Waking up this morning did not appear to be unlike any other weekend morning.  I slept in and was awoken when my husband and the dog crawled back in bed.  I woke up slowly playing around with the dog and joking with Rob.  It is how I usually wake up on the weekends and it is a very pleasant way to wake up. 

After wrestling around with the dog I noticed something black hanging from his collar.  We had recently put on a “silencer” for his tags that was also black so I thought maybe it had come loose.  Upon further inspection I noticed something silver hanging on it. 

I was still pretty sleepy so I thought maybe I wasn’t seeing what I thought I was seeing because it looked like a diamond ring hanging on a black Velcro strap.

“What is on his collar?”  I asked as I reached closer and picked up the strap as Pappy wiggled around.

Rob was silent.

“What is it?”  I finally was able to grasp the ring.  There it was.  A simple diamond ring on a silver band.  Gorgeous!

The back story to this is that when Rob and I 1st got engaged, I used a diamond ring that I had found in my grandmothers jewelry box after her passing as my ring.  It was important to me to have that ring but I also used to joke that Rob had gotten off pretty cheap on the the whole engagement ring thing.  🙂

In August of this year Rob and I have been planning to renew our vows for our ten year anniversary. 

As I struggled to get the ring off the Velcro strap Rob said that since he never got me an engagement ring the first time, he wanted to give me this ring in hopes that I would marry him all over again.

I immediately teared up and said YES!  Of  course I would!!!  We both got emotional and he finally had to help me with the strap to get the ring off.  I removed my anniversary ring and put it on my finger.  It is a little snug but actually not a bad fit.  (inspiration to drop a few more pounds.)

**DATA LISTING:**
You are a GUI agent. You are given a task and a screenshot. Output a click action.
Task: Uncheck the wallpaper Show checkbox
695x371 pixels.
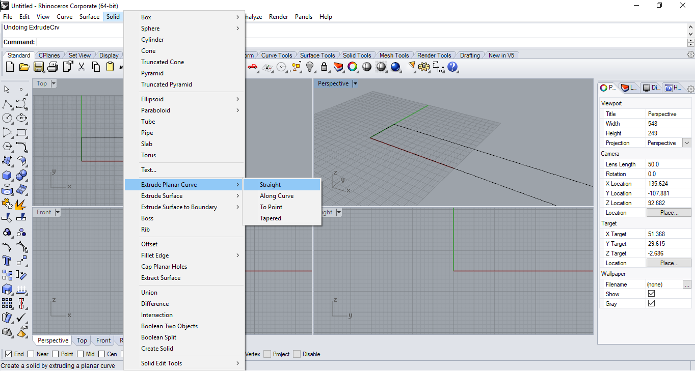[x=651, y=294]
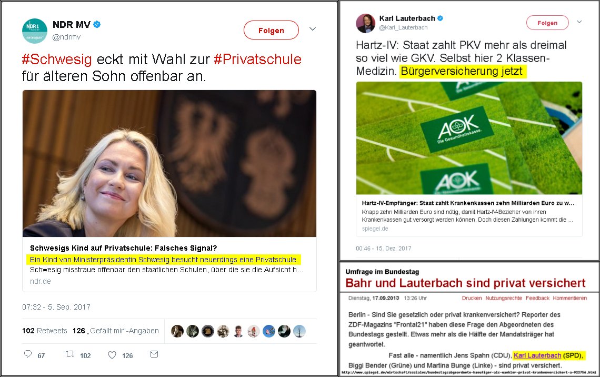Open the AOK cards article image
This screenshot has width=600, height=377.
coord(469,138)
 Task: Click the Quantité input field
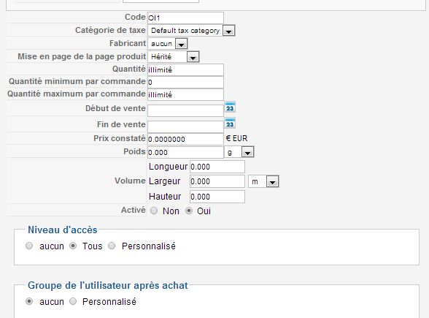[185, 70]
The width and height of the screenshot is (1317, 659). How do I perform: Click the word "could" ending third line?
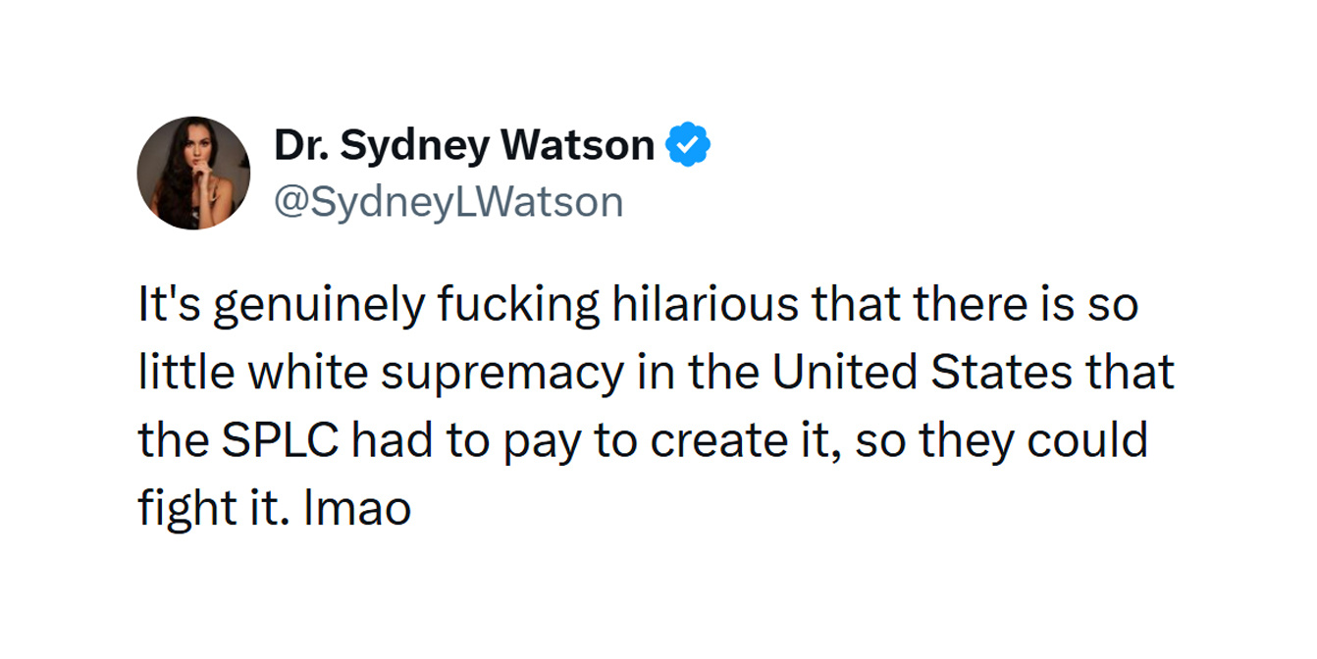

**GOALS:**
A: List each ring mentioned in the post about the ring, with a short description of each as the text gives it.
B: In the post about the ring, what had the couple been planning to do in August?
C: Summarize the post about the ring in two sentences.

**OUTPUTS FOR THE TASKS:**
A:
- The diamond ring from the narrator's grandmother's jewelry box, found after her passing and used as the engagement ring.
- The simple diamond ring on a silver band that hung from the dog's collar on a black Velcro strap.
- The narrator's anniversary ring, removed to make room for the new one.

B: They had been planning to renew their vows for their ten-year anniversary.

C: On a weekend morning, the narrator found a simple diamond ring on a black Velcro strap hanging from the dog's collar. Rob said that since he had never bought an engagement ring the first time, he wanted to give this one in hopes of marrying the narrator again at their planned vow renewal, and the narrator tearfully said yes.